マイクロソフト(ダレン・ヒューストン社長)は、エンタープライズサービスの事業体制を強化する。同社では、「『オファリング』によるサービスの提供」「基幹システム向けサービスの提供」「パートナー連携の強化」「製品品質・機能の向上」の4つを掲げ、展開していく。同社では事業部門の人員を現在の300人から今後3年間で、500人に増強する。

 樋口泰行代表取締役兼COO兼ゼネラルビジネス担当は「BtoCから始まり、法人のソリューションビジネスを推進してきたが、『サービス』をカギに今後も投資をしていきたい」と話した。
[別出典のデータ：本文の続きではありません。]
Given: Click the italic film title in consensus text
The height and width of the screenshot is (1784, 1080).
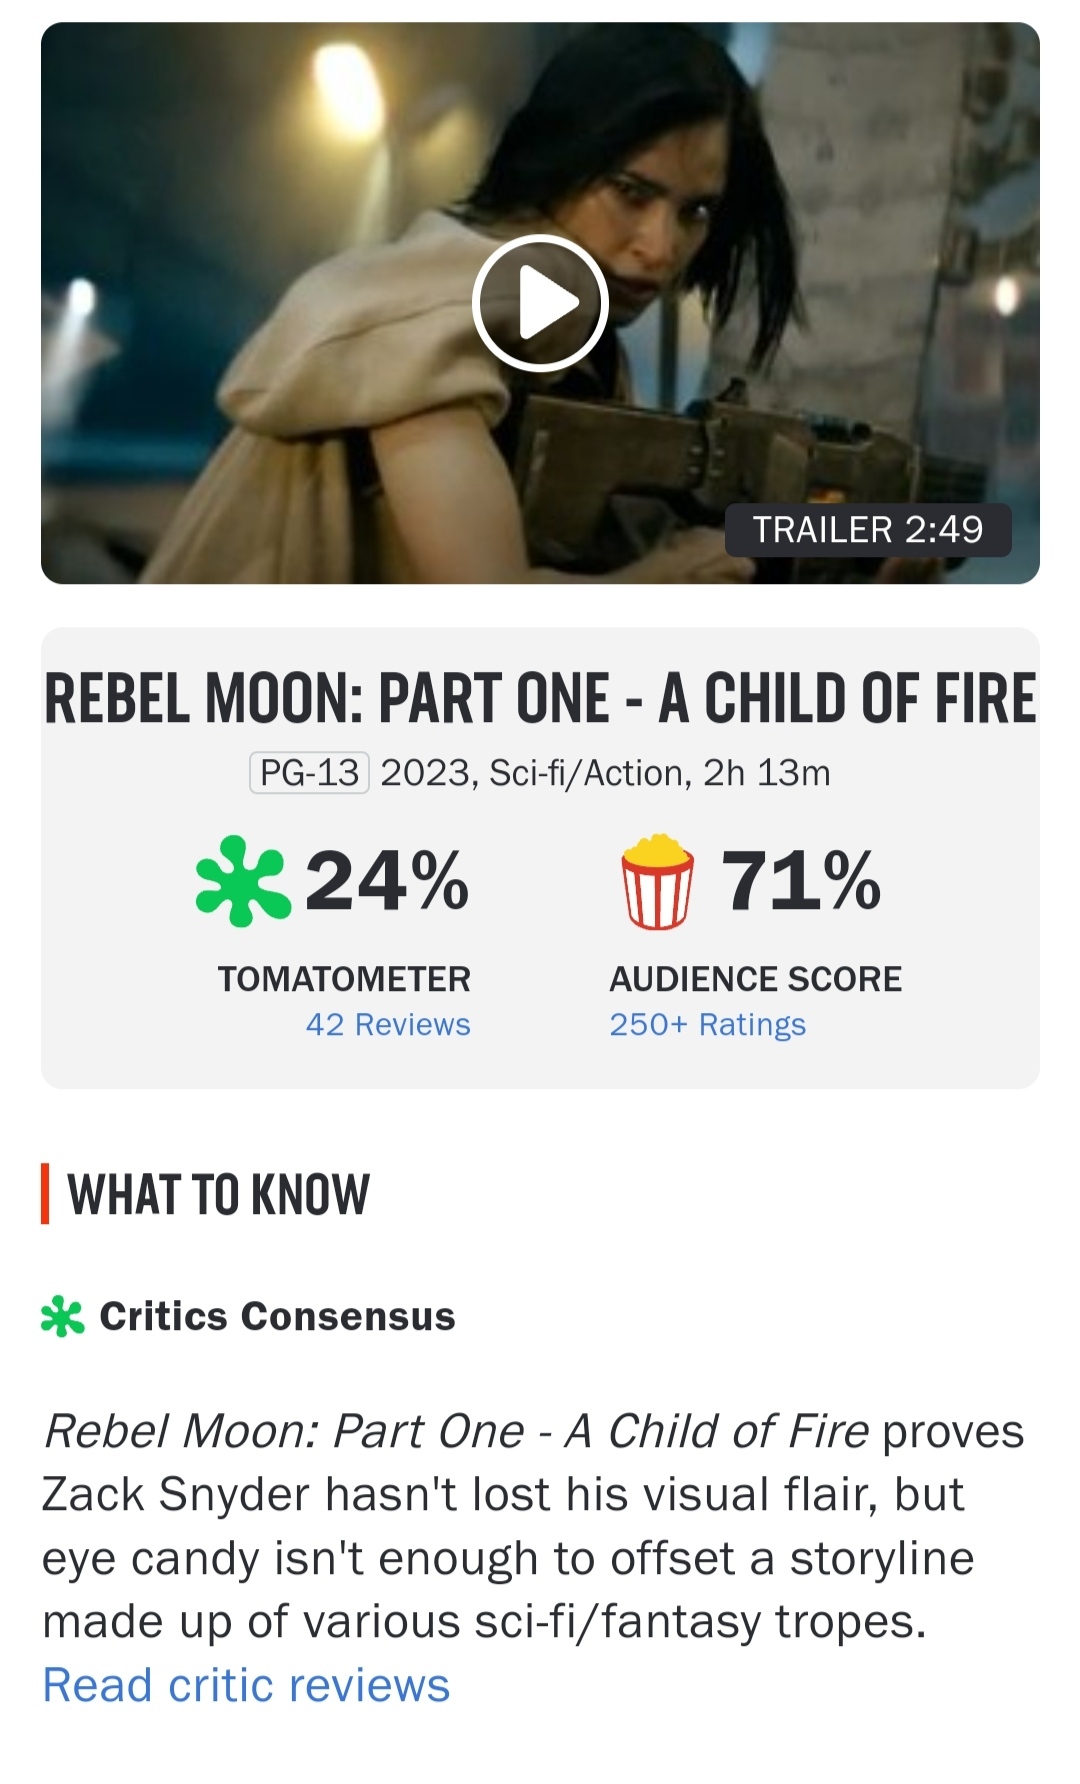Looking at the screenshot, I should pos(456,1431).
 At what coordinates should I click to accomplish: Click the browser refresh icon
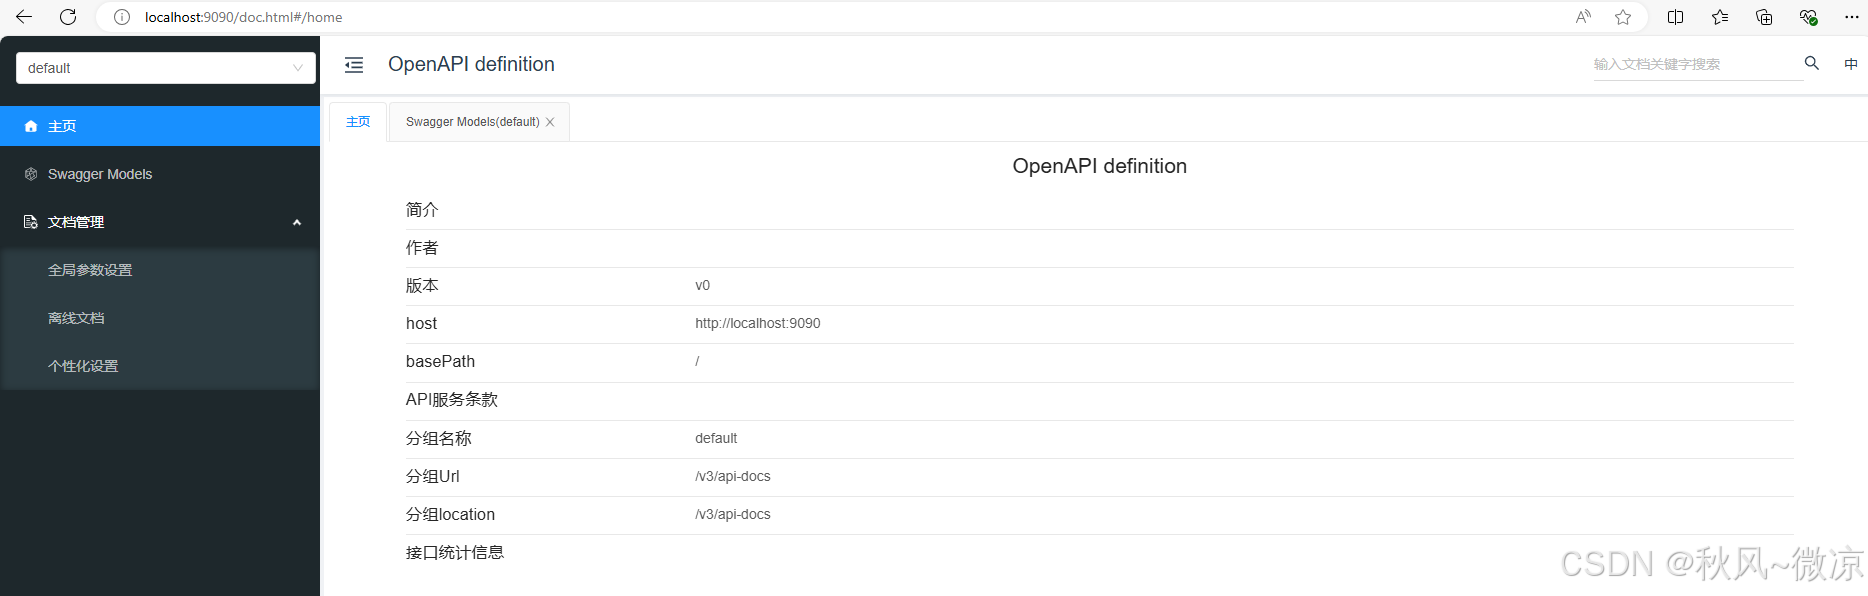pyautogui.click(x=68, y=17)
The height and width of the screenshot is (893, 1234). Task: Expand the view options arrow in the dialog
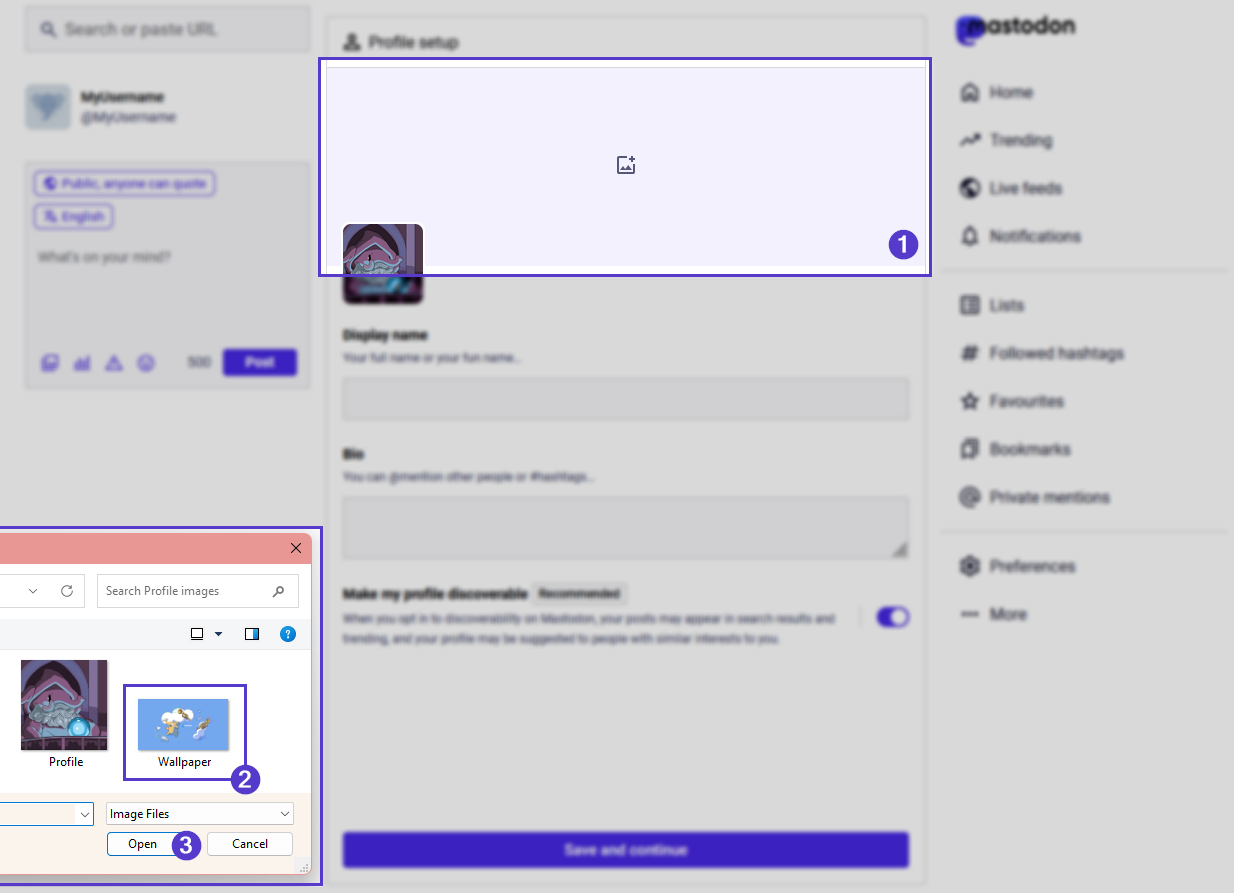click(x=216, y=633)
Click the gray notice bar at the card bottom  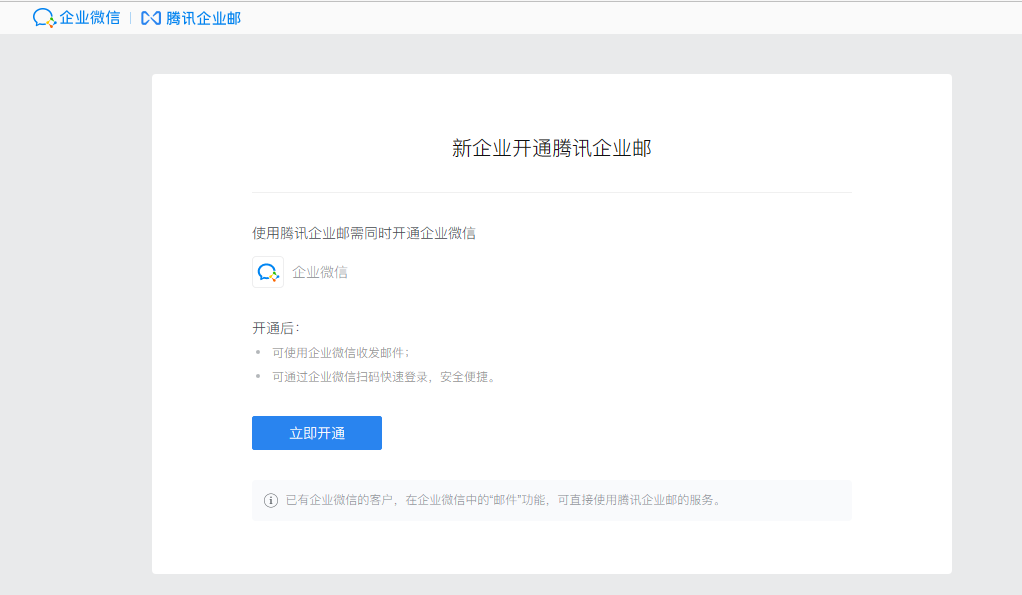pyautogui.click(x=551, y=500)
 オファリングでは、顧客や市場で成果をあげたサービスをもとに開発し、提供する。ITの戦略を顧客とともに策定していく「ITアーキテクチャ&プランニング」から始まり、デスクトップソリューションやセキュリティを含んだ「コア インフラストラクチャ」やDynamics(ダイナミクス)などアプリケーション群の展開のノウハウをパッケージ化した「ビジネスアプリケーション」さらに「業種特化ソリューション」や、保守・運用、サポートを担う「サポート&ヘルス」など、7本のサービスラインで構成する。「オファリングはすべて日本で構築するだけではなく海外の事例も積極的に取り入れ、適時日本語化してビジネス形態にあわせて提案していく予定」(平野拓也・執行役常務エンタープライズサービス担当)だ。今年度(08年6月期)までに具体的はオファリングを10個リリースする計画。

 また、同社の製品を使い、ミッションクリティカルな基幹システムが金融、製造など各方面で導入されるようになったことから、要件定義、基本設計、詳細設計、開発、テスト、運用の各フェーズにおいて、必要なサービスをマイクロソフトコンサルタントサービス、プレミアサポートサービスの両部隊で一貫してサポートする。米国本社の製品開発部とも連携して顧客の要望に対して迅速に対応できる体制を作るほか、パートナーにマイクロソフトがもつノウハウを提供、技術移転を主導で進めていくことで、協業関係を強化しながら展開していく。

 さらに早期導入プログラムを推進して顧客やパートナーから情報を収集、製品品質の向上に生かすだけでなく、導入の仕方でのノウハウとしてフィードバックしたいとしている。